While thoughts are turning to celebrations for Christmas, New Year and the Kings, other thoughts are projecting a little further ahead and to celebrations that are arguably more anticipated than those of the festive season - Sant Antoni.
Ravaged in January this year, the fiestas are due to return with more or less all their glory in January next year. One says more or less, as Covid measures will still be in force (but hopefully not in greater force than at present) and there are certain events that definitely won’t be happening. In Sa Pobla, that means the pyromusical.
The latest meeting to discuss the fiestas was held earlier this week, and it confirmed that there would be no pyromusical. More than this, the future of the pyromusical was left up in the air - neither ruled out, nor ruled in.
If you’ve never attended the pyromusical and don’t know what it entails, I should stress that this is no ordinary fireworks display. It is a synchronised spectacular, an utterly extraordinary show that typically combines mystery, chilling choral work, lights and fireworks. It is one of the very best fiesta attractions of the year on the island, and its attraction is a reason why its future is in doubt.
This may seem somewhat contrary. A highly popular event, why would it not happen again in the future? The problem lies with the popularity and all the people who gather in the Plaça Major. Pre-Covid there were safety concerns because of the numbers, and access to the square had to be controlled. Covid, it would seem, has offered the pretext to reduce these concerns now and in the future.
There is something else. And that is tradition. At the meeting this week, they also discussed the dancing of demons, the Compline service and the election of the clamater, the person (or persons) who offer the proclamation “Visca Sant Antoni”. Demons, service, clamater - these are all representative of the Sa Pobla Sant Antoni tradition.
The pyromusical, on the other hand, isn’t. There may have been one for years, but it doesn’t have the roots of tradition. It is what it is - a sort of high-tech fireworks display - and high-tech sits somewhat uneasily alongside ximbombas, prancing demons and recalling the time in the past when Sa Pobla reclaimed the right to Sant Antoni from brethren in Palma who had sought to usurp the saint.
Old stagers have in the past been critical of this lavish show because it isn’t representative, while there are now some new stagers who would also like to revert to the true roots of Sant Antoni.

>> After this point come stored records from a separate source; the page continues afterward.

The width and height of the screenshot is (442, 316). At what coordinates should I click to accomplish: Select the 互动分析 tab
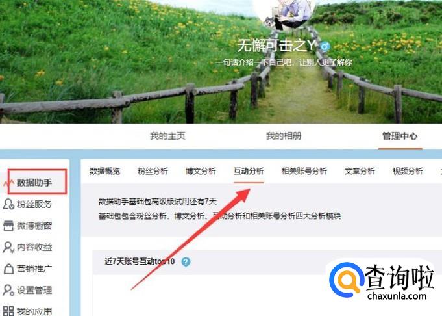pyautogui.click(x=249, y=171)
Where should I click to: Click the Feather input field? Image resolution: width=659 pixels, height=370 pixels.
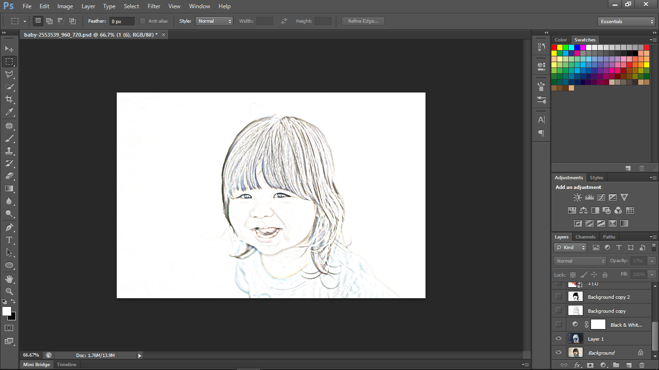coord(122,22)
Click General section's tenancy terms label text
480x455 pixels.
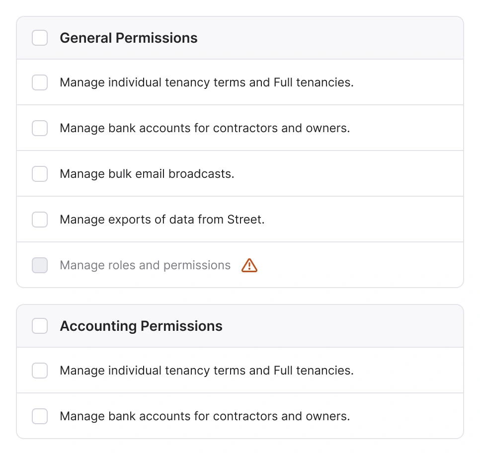207,82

Nothing has been decided, but if a decision were to go against the pyromusical in the future on safety grounds as opposed to tradition, then what about other events for Sant Antoni? The climb of the Ternelles pine in Pollensa’s Plaça Vella? That isn’t exactly blessed with one hundred per cent safety, as was experienced in the recent past when the pine snapped because it was too long and there was a hell of a problem squeezing it round the corner into the square. There were a couple of injuries. And then there are all the people crowded into the square.
The pine does at least have tradition on its side in a way that the pyromusical does not. And for the sake of tradition, let’s hope so.